LAKELAND, FLORIDA 33801

TELEPHONE: (813) 682-3111

VIA TELEFACSIMILE

July 15, 1992

C. A. Boswell, Jr., Esq. 
c/o School Board of Polk County 
1915 South Floral Avenue 
Bartow, Florida 33830

Re: Mills & United States v. School Board
of Polk County, Florida

No. 63-150 Civ.-T-H____________________
Dear Mr. Boswell:

As counsel for the plaintiff class in the above-captioend 
lawsuit, we have received and reviewed the materials which Bill 
Davies transmitted to us relating to (a) the School Board's 
proposal for rezoning elementary schools in the Bartow area for the 
1992-93 school year, and (b) the system's proposal to modify the 
provisions of the recently entered Court Order to allow students in 
areas of the system outside Lakeland and Bartow, who were 
previously transferred to schools other than those which serve the 
attendance zones within which they reside, to remain in those 
schools for one additional year.

·····

> _Jobs_
a) List every distinct geographic name in the legal letter, counting cities, counties, states, and countries but not street names.
b) Write out the stretch of the legal letter from "No. 63-150 Civ.-T-H____________________" through "one additional year.".
The rows that come next are material separate from the legal letter.

> _Dataset entries_
·····

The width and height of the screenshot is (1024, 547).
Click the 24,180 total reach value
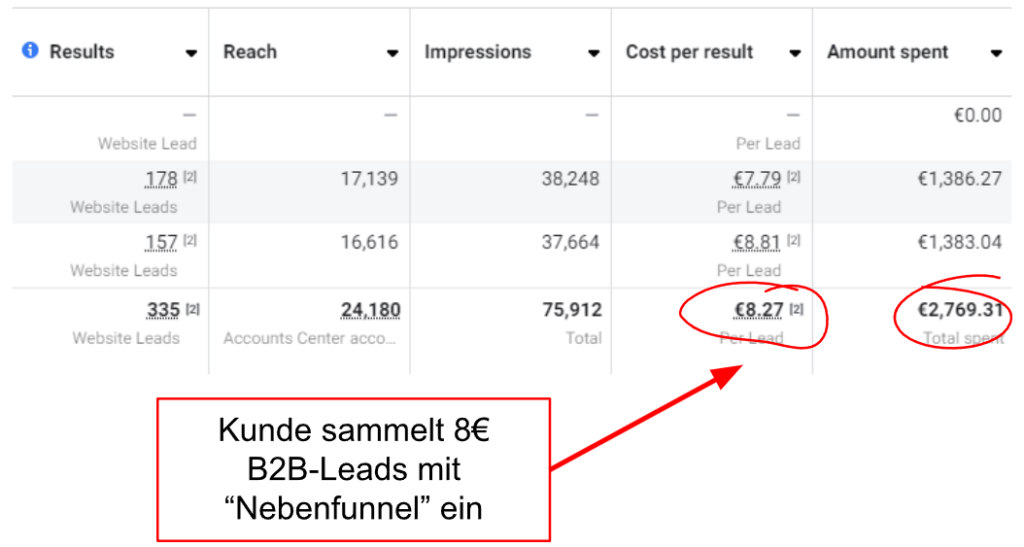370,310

·····

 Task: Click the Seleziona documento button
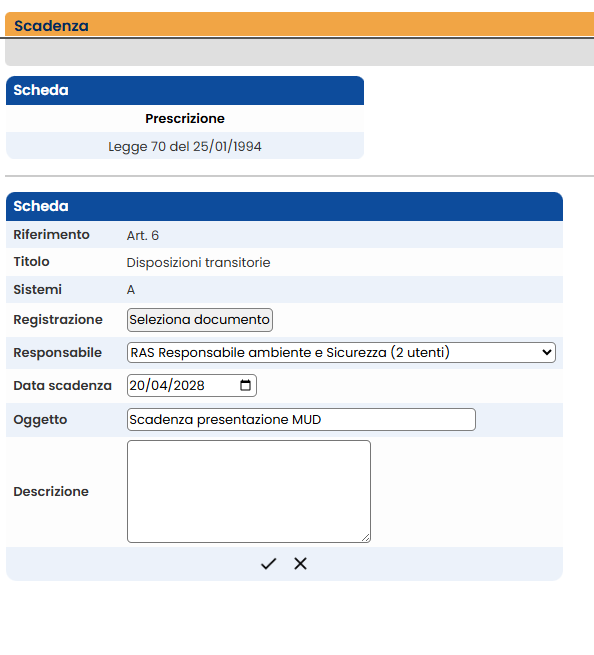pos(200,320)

·····

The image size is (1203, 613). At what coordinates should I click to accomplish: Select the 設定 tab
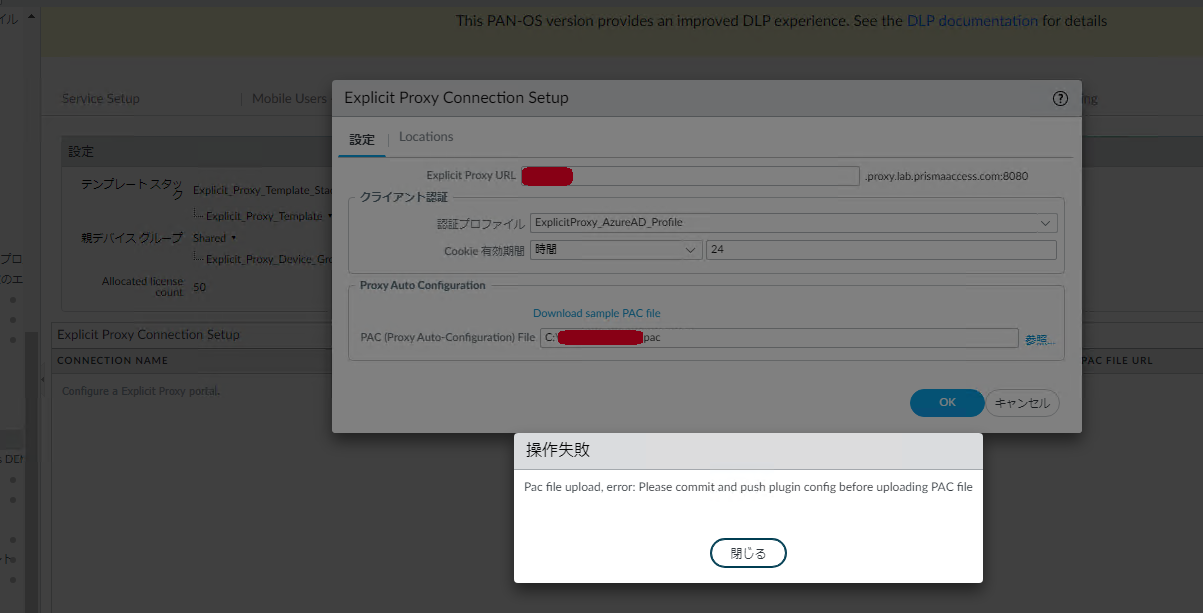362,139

·····

> _Task results_
a) Lakeland, Florida, Bartow, Polk County, United States

b)
No. 63-150 Civ.-T-H____________________
Dear Mr. Boswell:

As counsel for the plaintiff class in the above-captioend 
lawsuit, we have received and reviewed the materials which Bill 
Davies transmitted to us relating to (a) the School Board's 
proposal for rezoning elementary schools in the Bartow area for the 
1992-93 school year, and (b) the system's proposal to modify the 
provisions of the recently entered Court Order to allow students in 
areas of the system outside Lakeland and Bartow, who were 
previously transferred to schools other than those which serve the 
attendance zones within which they reside, to remain in those 
schools for one additional year.